En Los dueños (Ezequiel Radusky y Agustín Toscano, 2014) la colisión clasista se produce en una casa de campo, entre sus propietarios -representantes de una burguesía urbana acomodada- y los sujetos subalternos pertenecientes a un espacio rural que atraviesan la inestable línea de frontera que separa las clases sociales, esquema de confrontación donde la picardía transgresora sobresale como rasgo de la subalternidad representada, en contraste con la monotonía burguesa. En El motoarrebatador (Agustín Toscano, 2018),  los principales escenarios y personajes son urbanos: una mujer mayor de clase media baja y un ladronzuelo que oscila entre las zonas marginadas de la ciudad y un entorno rural, enlazados en una historia de reconciliación y probable alianza interclasista. Como en Los dueños, se narra el intento de vivir una vida distinta a través de la ocupación de la vida y morada de otro, pero esta vez el contexto es el de la ciudad en momentos de la huelga de policías ocurrida en Tucumán en 2013, coordenadas espaciotemporales y de clase que remiten con nitidez a la conflictividad sociopolítica local y las insuficiencias de un orden signado por la desigualdad. También ladrón -y también entre los territorios urbanos, suburbanos y el entorno rural- es el mítico Bazán Frías, cuya legendaria figura es el vehículo en el documental que lleva su nombre –Bazán Frías. Elogio del crimen (Lucas García y otros, 2018)- para una exploración del mundo de vida carcelario, en una unidad de reclusión penal para hombres de la ciudad de Tucumán, microcosmos institucional reproductor de las formas más violentas de inequidad social. La construcción identitaria predominante que resulta de estas tres películas corresponde a una identidad de clase subalterna relacionada con un posicionamiento de infracción con respecto a determinadas normas, ya sea el traspaso de las fronteras de clase o la delincuencia, en el marco de las tensiones y conflictos propios de un orden social inequitativo.

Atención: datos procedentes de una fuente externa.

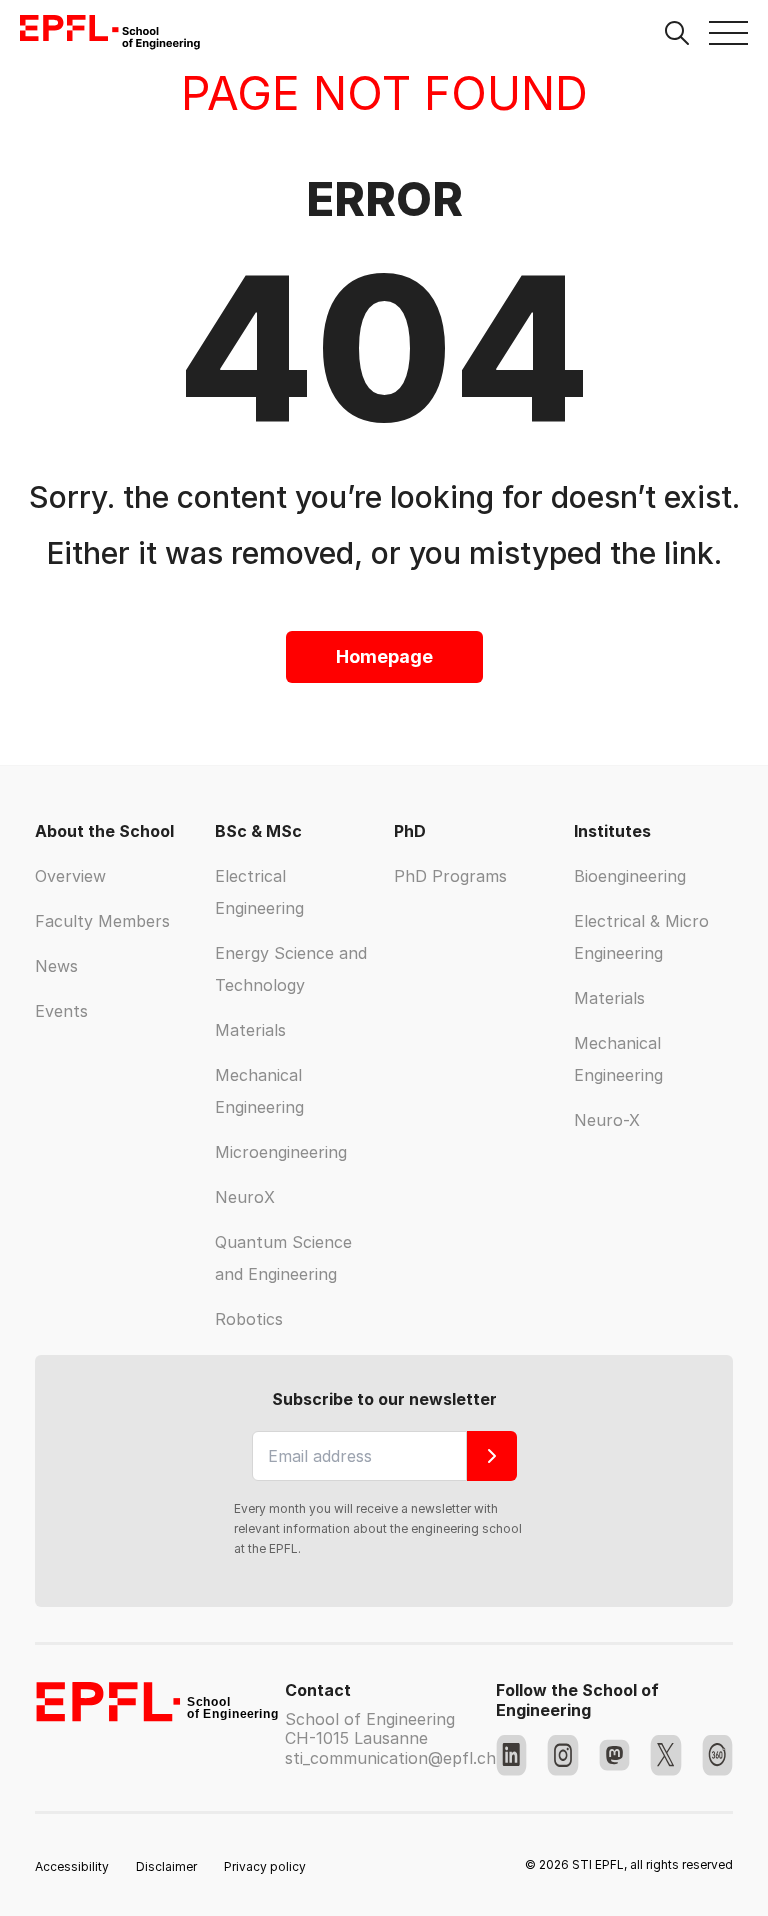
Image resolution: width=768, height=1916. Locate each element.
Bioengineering (630, 876)
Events (61, 1011)
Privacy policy (265, 1866)
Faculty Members (102, 921)
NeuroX (245, 1197)
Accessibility (72, 1866)
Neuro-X (607, 1120)
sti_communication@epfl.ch (390, 1758)
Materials (250, 1030)
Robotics (249, 1319)
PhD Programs (450, 876)
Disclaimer (166, 1866)
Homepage (384, 656)
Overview (70, 876)
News (56, 966)
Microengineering (281, 1152)
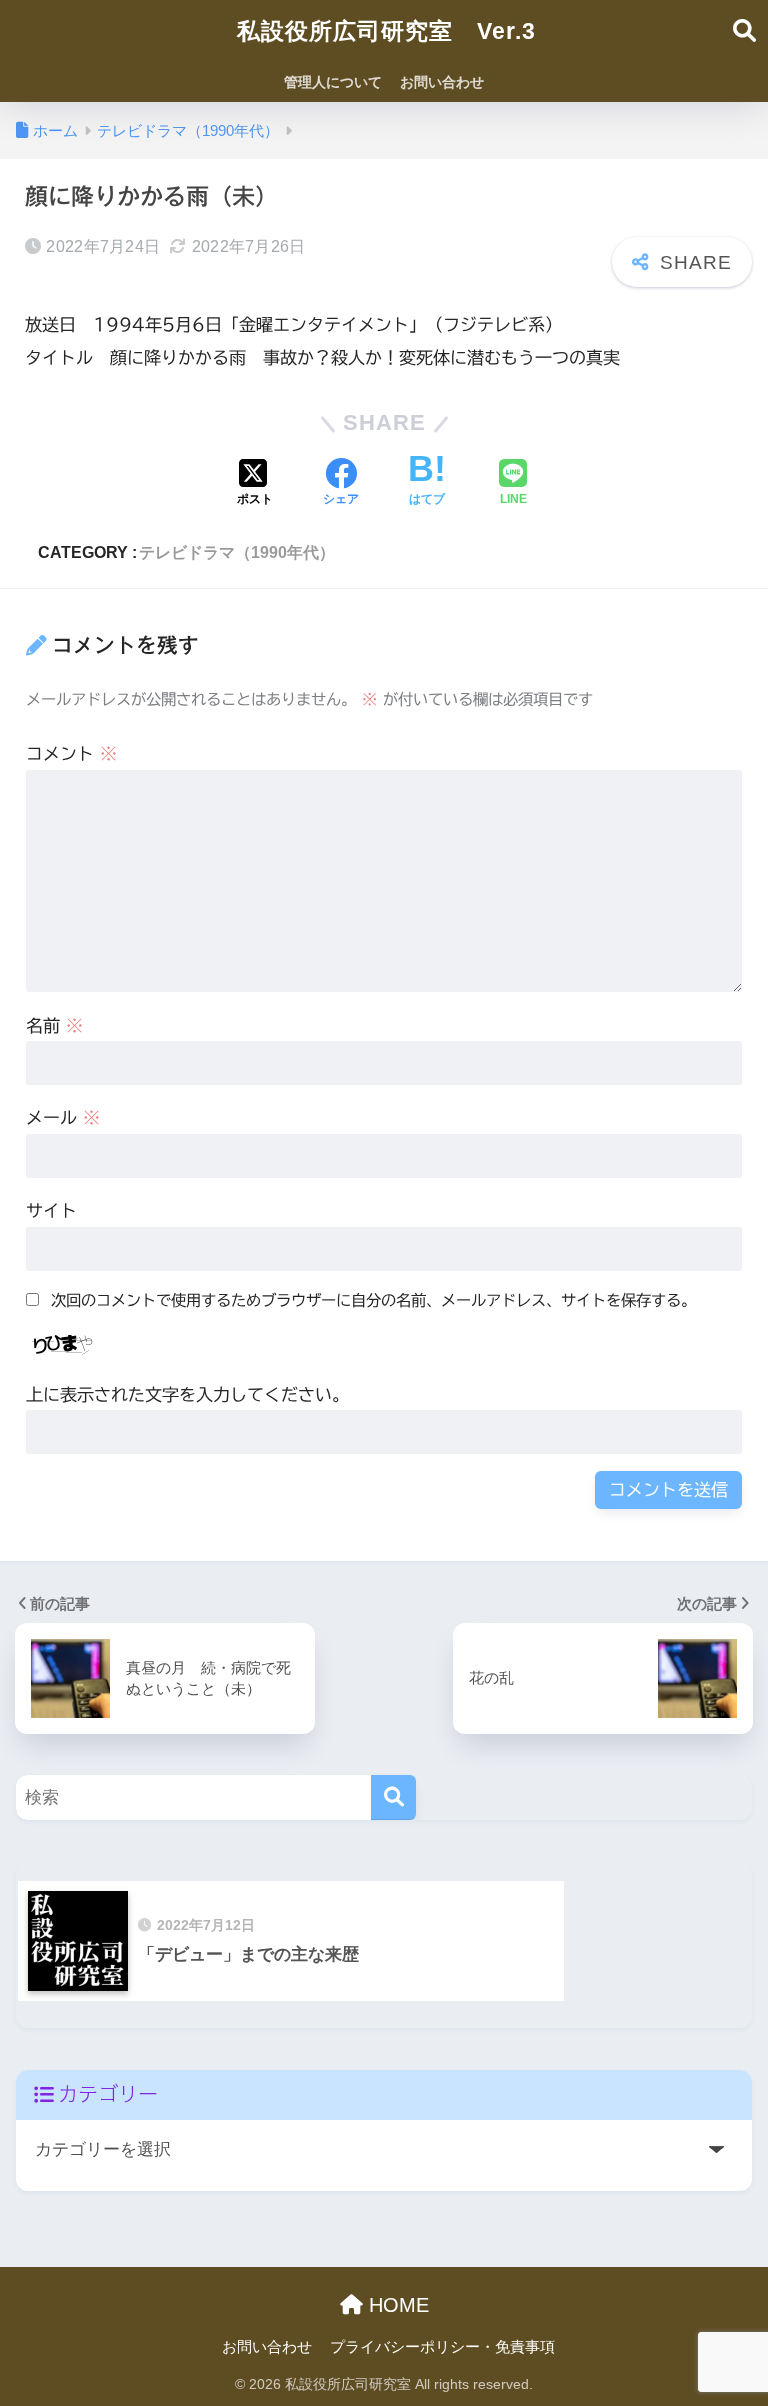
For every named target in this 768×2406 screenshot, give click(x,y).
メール (63, 1117)
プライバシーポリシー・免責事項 (442, 2347)
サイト (51, 1210)
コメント (71, 753)
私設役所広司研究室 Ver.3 (386, 31)
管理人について (333, 82)
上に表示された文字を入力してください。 (187, 1394)
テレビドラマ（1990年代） (237, 552)
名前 (54, 1025)
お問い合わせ (442, 82)
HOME (396, 2305)
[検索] (393, 1797)
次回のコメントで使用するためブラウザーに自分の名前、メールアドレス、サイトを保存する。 (373, 1300)
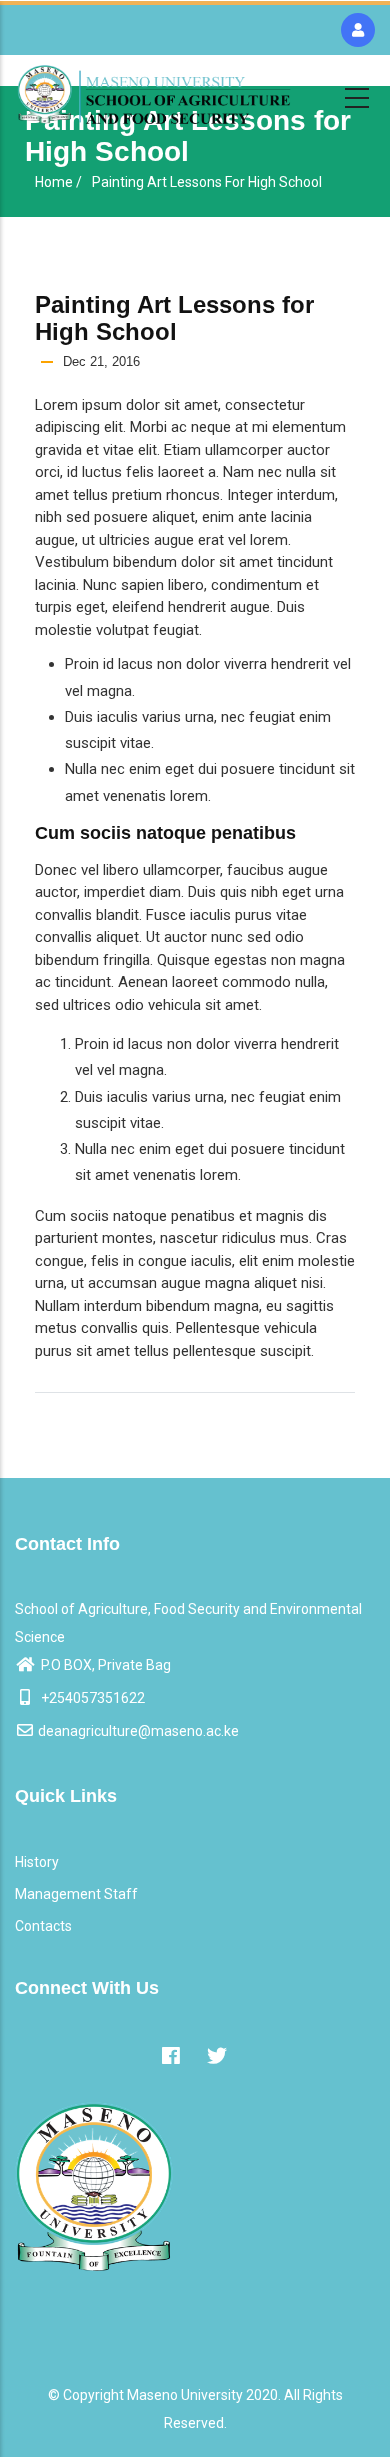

Zombies en el cañaveral. El documental (Pablo Schembri, 2019) -además de la alusión a la subalternidad sojuzgada a través de los muertos vivientes como metáfora social y la referencia al cañaveral como “locus” de la explotación- remite a un rasgo de la vida cultural tucumana particularmente notable en la década de los ’60, la cinefilia, impulsora de la intensa actividad de cineclubismo y de los emprendimientos en realización audiovisual que se desarrollaron en esos años, época en la cual este mockumentary ubica el supuesto film de terror tucumano, un período de gran producción artística y conflictividad sociopolítica. Por otro lado, las identidades de género y de sexualidades disidentes en su inscripción local son abordadas respectivamente por el documental La hermandad (Martín Falci, 2019), con su mirada observacional sobre los moldes patriarcales de la masculinidad encarnados en niños y adolescentes varones, estudiantes de un prestigioso colegio de la capital tucumana, reunidos en el tradicional campamento de esa institución educativa; y cortometrajes como “Santa” (Carlos Vilaró Nadal, 2014), “En el mismo equipo” (Bonzo Villegas y Carlos Vilaró Nadal, 2014), “Totitita” (Bonzo Villegas, 2015), “Recuerdo de mis 15” (Vanesa Pedraza, 2018), “Jazmín” (Verónica Quiroga, 2018) y “Mostras” (Virginia Ferreyra, 2018) que trabajan la subalternidad de las identidades y culturas sexoafectivas disidentes.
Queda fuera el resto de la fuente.